I would highly suspect the courts insisted the former do the travelling more as she moved. I wud expect here that the courts will insist more flexibilty about times etc but not about the ex-w driving. After all that is forcing her to do something because her ex-p choose to move.

Stepmooster · 11/11/2013 04:31

OP I wish you luck and hope this gets resolved for you soon. Can I be cheeky and ask that if you do go down the mediation / court route you could update us?

We are in a similar boat but we are not financially able to do mediation/court yet and DH is a worry button.

Best wishes with your pregnancy I bet you can't wait to meet your new addition to the family.

Don't let anyone on here or in RL try and make you and your DH feel guilty for wanting a family.

Ive been made to feel guilty on some threads for having the audacity to have children with DH. Where 99pct of pregnant women on mumsnet are supported by the sisterhood we stepmothers and second wives are often treated appallingly by some posters.

newlifeforme · 11/11/2013 13:37

In my experience the courts don't look at who's to blame for moving, there is usually a valid reason why any parent moves.Courts look to determine what resources are available to each party to ensure the children have access to both parents.

If the train is a valid option then it should be explored, my step daughters mum blocked any suggestion and in court she looked pretty silly and the judge told her!

I would encourage anyone in this situation to use the court if you have an unreasonable ex.There are real health & safety issues for anyone doing excessive driving and the courts acknowledge this.

Flowerpot & step monster, I would encourage you to get this resolved, a new baby places additional strains and you can end up feeling resentful if your partners don't act to protect you.I am still haunted by the ex's spiteful behaviour when we had a newborn which seemed to escalate when our Ds was born.The ex had remarried at that time and had other children so her behaviour was not rational.

My h did eventually act but a lot of resentment had built up and that impacts our relationship today.
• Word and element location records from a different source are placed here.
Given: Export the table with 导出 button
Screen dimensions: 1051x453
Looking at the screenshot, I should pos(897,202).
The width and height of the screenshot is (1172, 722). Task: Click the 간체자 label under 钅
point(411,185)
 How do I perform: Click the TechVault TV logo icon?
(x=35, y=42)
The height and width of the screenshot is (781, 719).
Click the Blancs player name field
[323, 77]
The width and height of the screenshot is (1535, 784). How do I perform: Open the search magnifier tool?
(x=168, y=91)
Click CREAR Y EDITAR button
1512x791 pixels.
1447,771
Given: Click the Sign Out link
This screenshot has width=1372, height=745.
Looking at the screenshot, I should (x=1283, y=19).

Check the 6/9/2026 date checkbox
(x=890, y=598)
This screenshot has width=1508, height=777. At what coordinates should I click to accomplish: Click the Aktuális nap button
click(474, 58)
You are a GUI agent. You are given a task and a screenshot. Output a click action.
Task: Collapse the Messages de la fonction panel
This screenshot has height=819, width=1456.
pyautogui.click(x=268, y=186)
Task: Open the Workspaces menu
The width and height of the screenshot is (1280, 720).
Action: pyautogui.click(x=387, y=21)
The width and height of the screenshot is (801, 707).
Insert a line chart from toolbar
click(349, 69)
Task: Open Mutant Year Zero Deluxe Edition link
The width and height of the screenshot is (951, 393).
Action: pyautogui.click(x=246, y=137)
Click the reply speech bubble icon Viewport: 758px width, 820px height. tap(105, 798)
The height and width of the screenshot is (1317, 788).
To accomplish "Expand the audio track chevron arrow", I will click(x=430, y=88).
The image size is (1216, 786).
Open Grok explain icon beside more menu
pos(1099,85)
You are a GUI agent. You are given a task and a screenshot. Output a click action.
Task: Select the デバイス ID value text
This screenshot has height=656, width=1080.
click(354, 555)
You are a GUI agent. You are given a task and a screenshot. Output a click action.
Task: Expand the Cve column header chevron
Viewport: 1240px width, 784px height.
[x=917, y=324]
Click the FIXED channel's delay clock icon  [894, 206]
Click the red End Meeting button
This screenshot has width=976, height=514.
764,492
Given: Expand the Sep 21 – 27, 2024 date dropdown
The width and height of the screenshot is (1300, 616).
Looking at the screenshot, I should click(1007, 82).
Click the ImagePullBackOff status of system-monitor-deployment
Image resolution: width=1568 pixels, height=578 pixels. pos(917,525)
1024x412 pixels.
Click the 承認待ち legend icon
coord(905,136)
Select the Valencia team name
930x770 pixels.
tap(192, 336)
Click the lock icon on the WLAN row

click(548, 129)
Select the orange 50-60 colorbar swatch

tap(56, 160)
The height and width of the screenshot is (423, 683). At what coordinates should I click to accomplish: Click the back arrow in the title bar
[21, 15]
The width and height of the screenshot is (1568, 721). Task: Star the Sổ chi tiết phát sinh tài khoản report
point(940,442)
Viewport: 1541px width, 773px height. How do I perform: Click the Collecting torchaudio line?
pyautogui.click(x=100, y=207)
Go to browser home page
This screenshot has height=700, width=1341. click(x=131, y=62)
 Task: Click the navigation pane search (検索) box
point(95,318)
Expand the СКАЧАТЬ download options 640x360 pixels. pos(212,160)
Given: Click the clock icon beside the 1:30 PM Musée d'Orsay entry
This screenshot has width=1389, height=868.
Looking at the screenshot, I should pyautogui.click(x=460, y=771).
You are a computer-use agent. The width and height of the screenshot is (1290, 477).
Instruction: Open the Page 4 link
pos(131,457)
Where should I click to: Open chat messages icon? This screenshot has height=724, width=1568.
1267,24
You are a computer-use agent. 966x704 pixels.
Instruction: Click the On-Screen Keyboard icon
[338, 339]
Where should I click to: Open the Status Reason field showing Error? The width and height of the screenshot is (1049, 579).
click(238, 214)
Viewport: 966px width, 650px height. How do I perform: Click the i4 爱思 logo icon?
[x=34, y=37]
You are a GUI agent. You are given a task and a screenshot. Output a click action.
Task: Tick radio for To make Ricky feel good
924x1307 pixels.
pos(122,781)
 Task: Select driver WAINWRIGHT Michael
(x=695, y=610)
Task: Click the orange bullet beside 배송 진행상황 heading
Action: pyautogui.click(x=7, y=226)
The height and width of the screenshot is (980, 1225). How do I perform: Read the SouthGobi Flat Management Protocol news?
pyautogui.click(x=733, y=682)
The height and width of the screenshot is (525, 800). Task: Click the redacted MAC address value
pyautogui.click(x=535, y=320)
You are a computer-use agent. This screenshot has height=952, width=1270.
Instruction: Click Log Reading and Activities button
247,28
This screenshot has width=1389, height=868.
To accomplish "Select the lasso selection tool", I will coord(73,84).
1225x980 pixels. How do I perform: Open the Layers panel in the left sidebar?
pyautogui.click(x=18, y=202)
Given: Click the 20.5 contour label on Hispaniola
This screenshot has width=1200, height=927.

newlifeforme · 11/11/2013 13:42

PS the ex's aim was to make it difficult for h to be involved as a dad as she wanted the new husband to be daddy.I'm so grateful he did fight to remain in contact as the ex divorced her 2nd husband (had yet another affair) and now that stepfather is not involved at all in my step daughters life.Her & h are close and as she's a teen she is able to articulate how abandoned she would have felt had he succumbed to the ex's pressure.The court order for shared driving made it possible

newlifeforme · 11/11/2013 21:15

PS the ex's aim was to make it difficult for h to be involved as a dad as she wanted the new husband to be daddy.I'm so grateful he did fight to remain in contact as the ex divorced her 2nd husband (had yet another affair) and now that stepfather is not involved at all in my step daughters life.Her & h are close and as she's a teen she is able to articulate how abandoned she would have felt had he succumbed to the ex's pressure.The court order for shared driving made it possible

trooperlooperdo · 12/11/2013 16:01

Flowerpot are you sure thants isn't your dp's ex?

similar situation here- 15 & 14yr olds aren't allowed to go two stops on the train by themselves to visit their dad, but can go 8 stops and change trains to go to the beach with their friends

catsmother · 12/11/2013 17:57

Shock Trooper - though I'm not actually so sure that "shock" is the right response as that sort of petty nastiness is very common amongst the sort of ex who messes about with contact. Just shows that it's nothing to do with concerns about train travel and everything to do with control and spite, and ensuring life is made as difficult as possible for their ex.